Beginning with the line that has "You are a computer-use agent. 941x469 pixels." and ending with the line that has "Image resolution: width=1080", retype the entries below exactly, except for the pictures.

**SOURCE RECORDS:**
----
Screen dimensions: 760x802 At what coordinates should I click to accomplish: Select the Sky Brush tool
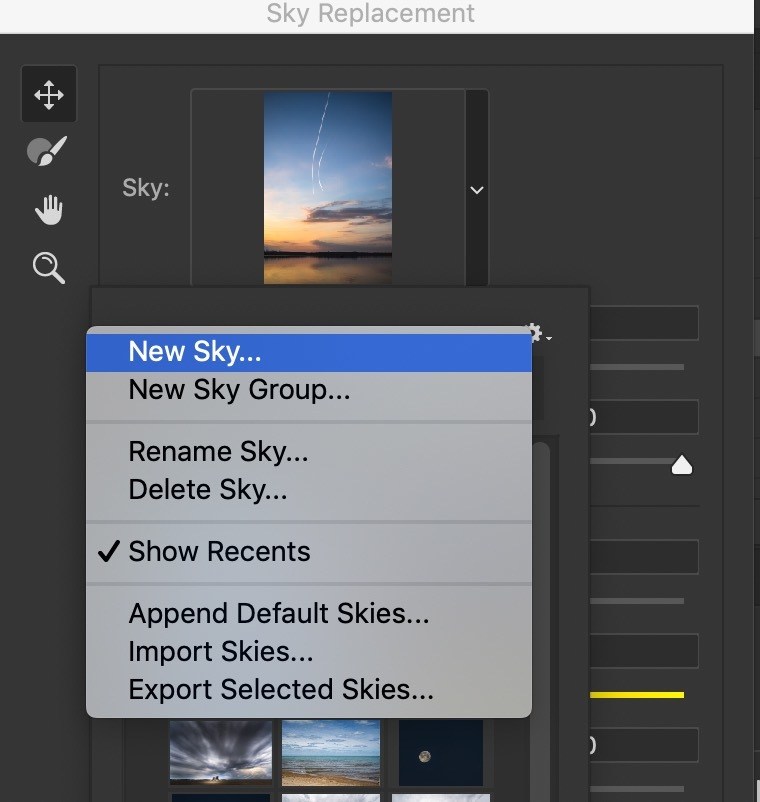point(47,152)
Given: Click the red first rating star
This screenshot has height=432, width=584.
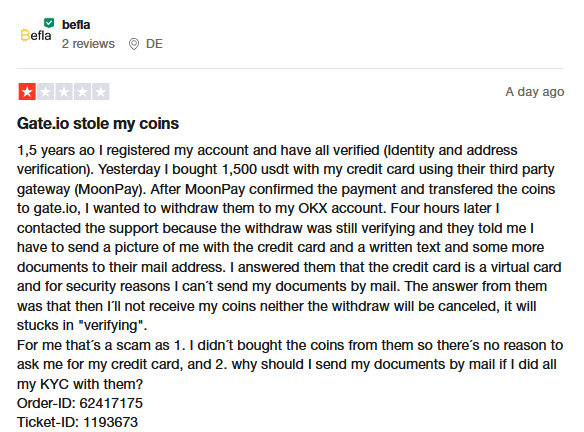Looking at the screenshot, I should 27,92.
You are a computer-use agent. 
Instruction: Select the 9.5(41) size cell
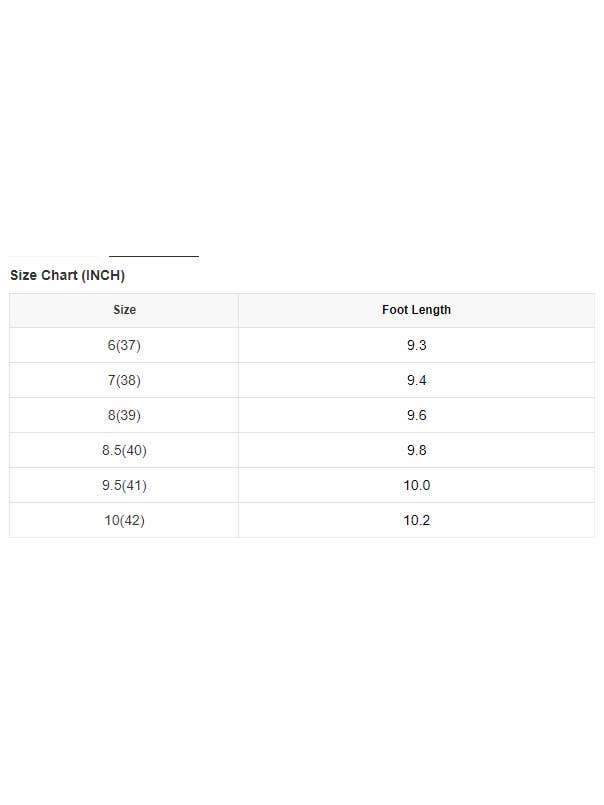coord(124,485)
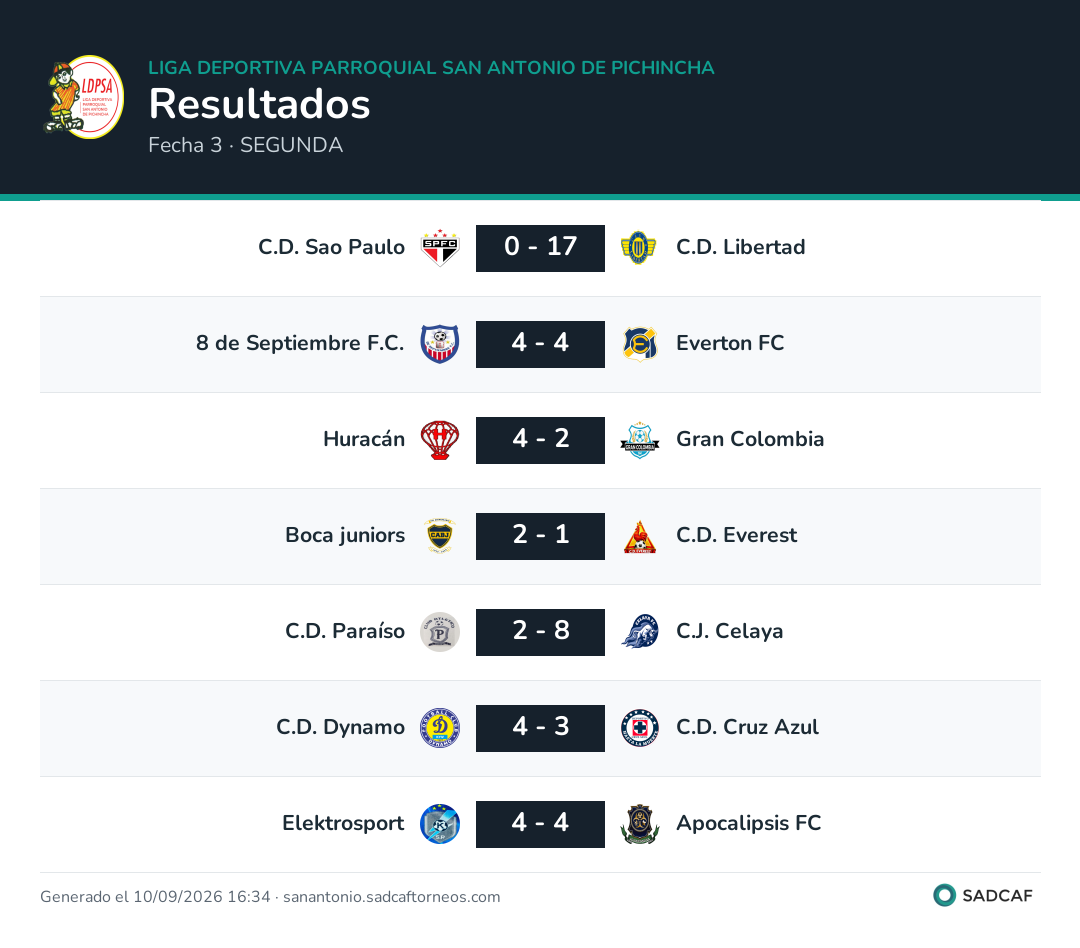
----
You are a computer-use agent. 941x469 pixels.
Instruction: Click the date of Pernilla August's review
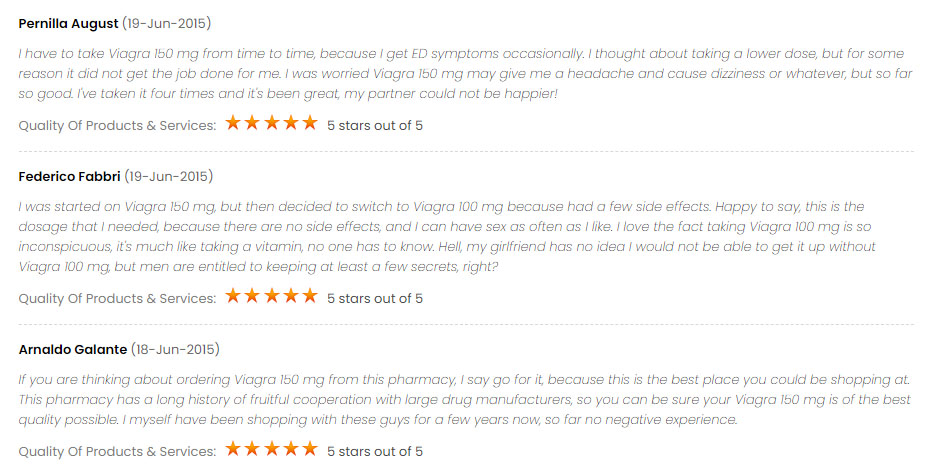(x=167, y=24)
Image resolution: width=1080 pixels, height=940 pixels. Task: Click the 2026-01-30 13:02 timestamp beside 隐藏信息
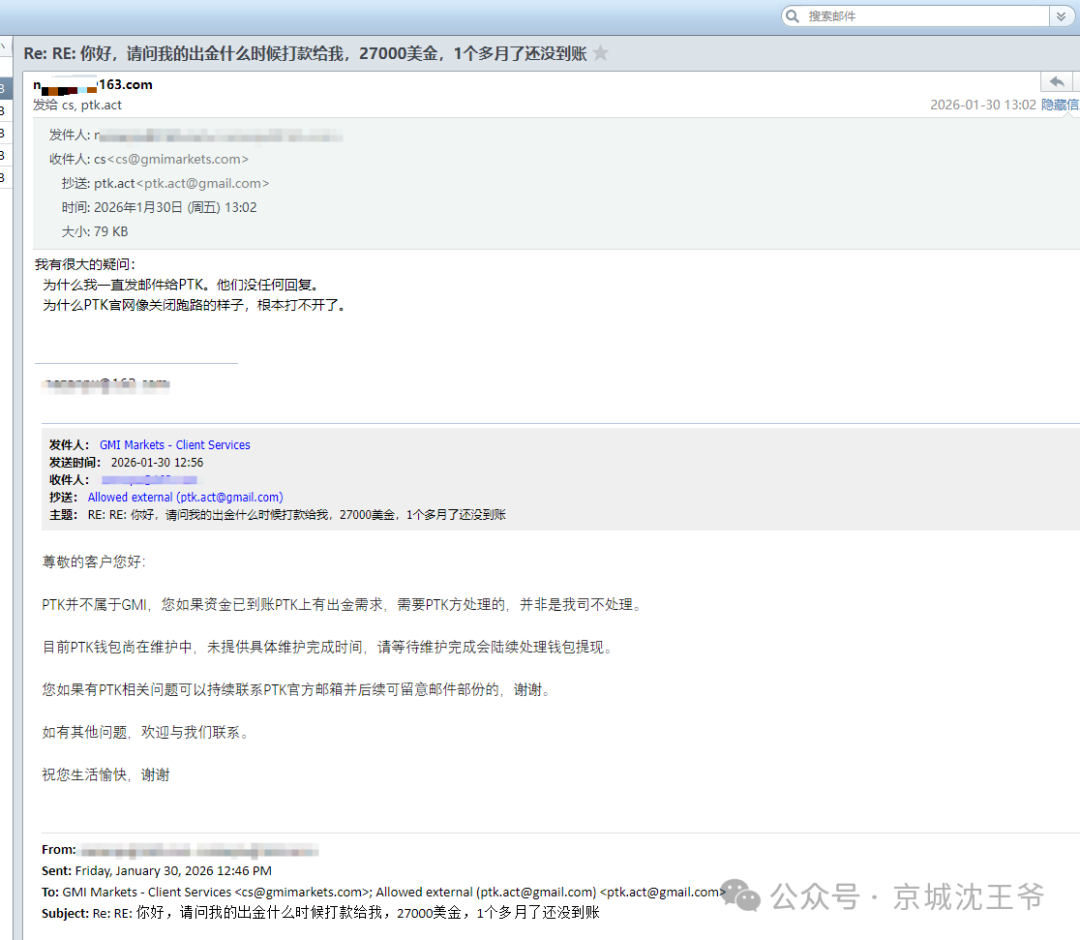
----
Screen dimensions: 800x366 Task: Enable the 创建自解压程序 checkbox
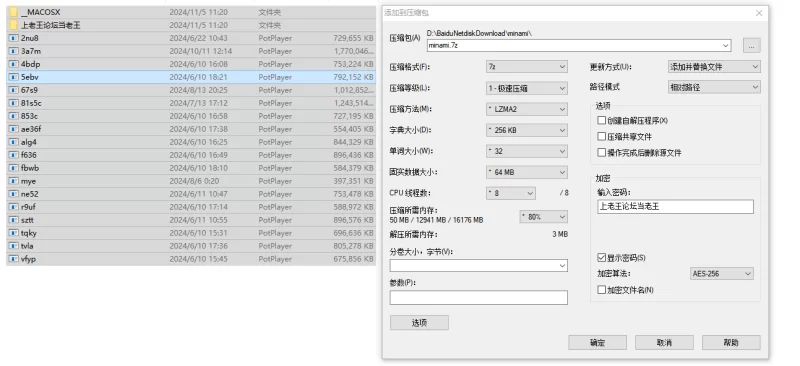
----
**THE COMPLETED TASK:**
You are a computer-use agent. 941x469 pixels.
Instruction: Click the date of Pernilla August's review
(x=167, y=24)
Image resolution: width=1080 pixels, height=940 pixels. Task: Click the 2026-01-30 13:02 timestamp beside 隐藏信息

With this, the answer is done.